The problems must have come about due to one or more of the following reasons:

  1. Inflated or gold-plated project costs which resulted in high borrowings that cannot be serviced by the loans;
  2. Borrowings profiles are weak. Funding a thirty year revenue stream with a five or ten year loan leaving the company with no money to repay;
  3. 3Lower revenue streams than were anticipated on the various projects;
  4. 4.Poor capital allocation of leveraged money that have gone in to the black hole;

 

It is indeed amazing to see that the company was permitted to issue Commercial Paper! With lumpy revenues and huge long term borrowings to service, this kind of borrowing is built on a presumption that the CP programme will eternally keep getting re-fueled.

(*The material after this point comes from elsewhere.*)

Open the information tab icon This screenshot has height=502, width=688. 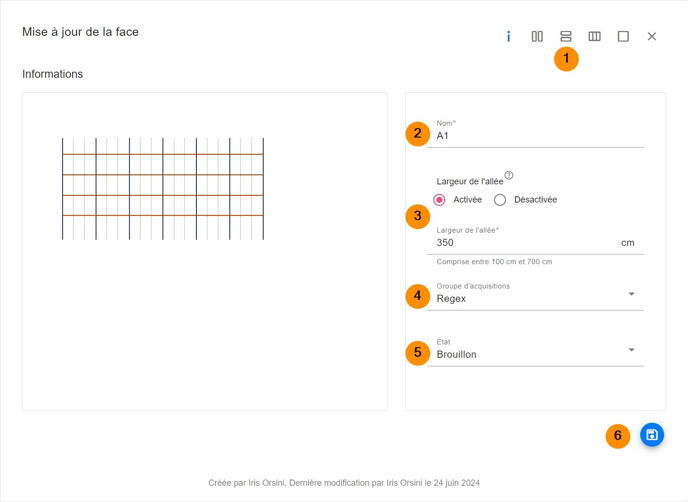tap(508, 37)
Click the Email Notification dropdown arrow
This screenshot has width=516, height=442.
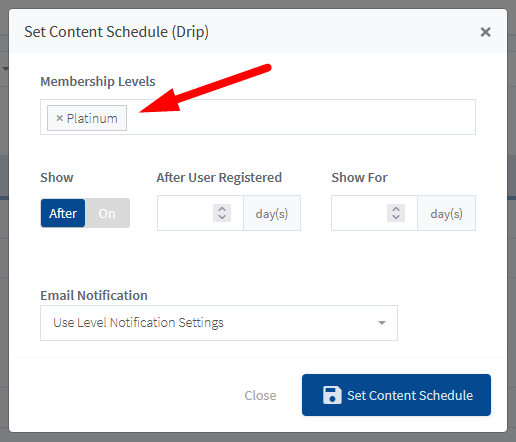click(382, 323)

The role of the Rating Agencies is truly questionable. The nature of business itself ensured that a CP programme cannot get any investment grade rating. When there were nearly 200 entities and SPVs in place, it is impossible to assess a single entity and assign a rating. Either it was a structured fraud or sheer incompetence. While it is possible for ratings to collapse due to structured frauds, I have not come across many CP failures. In the Lehman boom period, we had property companies issuing CPs in India which defaulted and led to some panic in the MF industry.

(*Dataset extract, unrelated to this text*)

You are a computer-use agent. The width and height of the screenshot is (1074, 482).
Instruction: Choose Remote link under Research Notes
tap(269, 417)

The debt papers of this company has a range of investors from MFs to banks to NBFCs. It is certainly large enough to warrant some element of panic. There is a contagion effect which sweeps across the sector. Higher cost of borrowing, squeezing out of weaker players (which can cause further damage) and more tightening. Lower lending, lower personal loans and consequential slowdown. The non-bank sector is an integral part of our growth engine.

With all this in mind, one cannot afford to let IL&FS sink or drift without a resolution. It is clear that the GOI is thinking on these lines and hence the nudge to the LIC to pump in money. Will other shareholders (maybe SBI will toe the government line) pitch in? They might, if they see value in the business at SOME price. The price may be a very low one in the eyes of the other shareholders. So if an ORIX or even a new shareholders comes in with a chequebook, the terms are going to be opportunistic. Perhaps it is in this context that the GOI wants to protect the investments of LIC/SBI? Today, there is no time for due diligence. The need is to get in with money. In this context, I would not bother about control going to ‘foreign’ hands. None of the infrastructure projects can be taken away. They are all subject to supervision by domestic regulatory authorities. I do not think we should sit on ‘national’ pride. We are short of capital. If we can get the money, it is fine.

I raised my voice against LIC pitching in with policyholder money. First of all, this is an unlisted investment with no mechanism for price discovery. Secondly, it is not sure what kind of returns can accrue to the policyholder with this investment. It is true that of all the vehicles, LIC is the one with the biggest pool of money. However, it surely means that the policyholders’ money is being put to high risk. Not something a ‘prudent’ investment manager would do. Of course, each bet that LIC takes is a small part of their corpus and they also have problems in finding large enough tickets to buy in to.

There were reports that ORIX wanted to step in. I think the government should welcome ORIX.

If Orix has experience and expertise in Infrastructure projects, it makes sense. Being a company in the Infrastructure sector, the government always holds the controls, irrespective of nominal ownership. So we should not worry about ‘foreign’ ownership etc.

As a first step, the government can set up a war room with a new board. Remember Satyam? This is a similar case. There are businesses in the entity. It is only a question of value. Maybe a crack board of directors like the one that saved Satyam can happen there. And the government can pump in some initial money based on the cash flow needs. Someone has to put in immediate money to keep the show going. 

Time is of essence. Bad news in the financial sector is always contagious. On optimistic days, money is available to fund the wildest dreams. On days of pessimism, money refuses to see sunshine.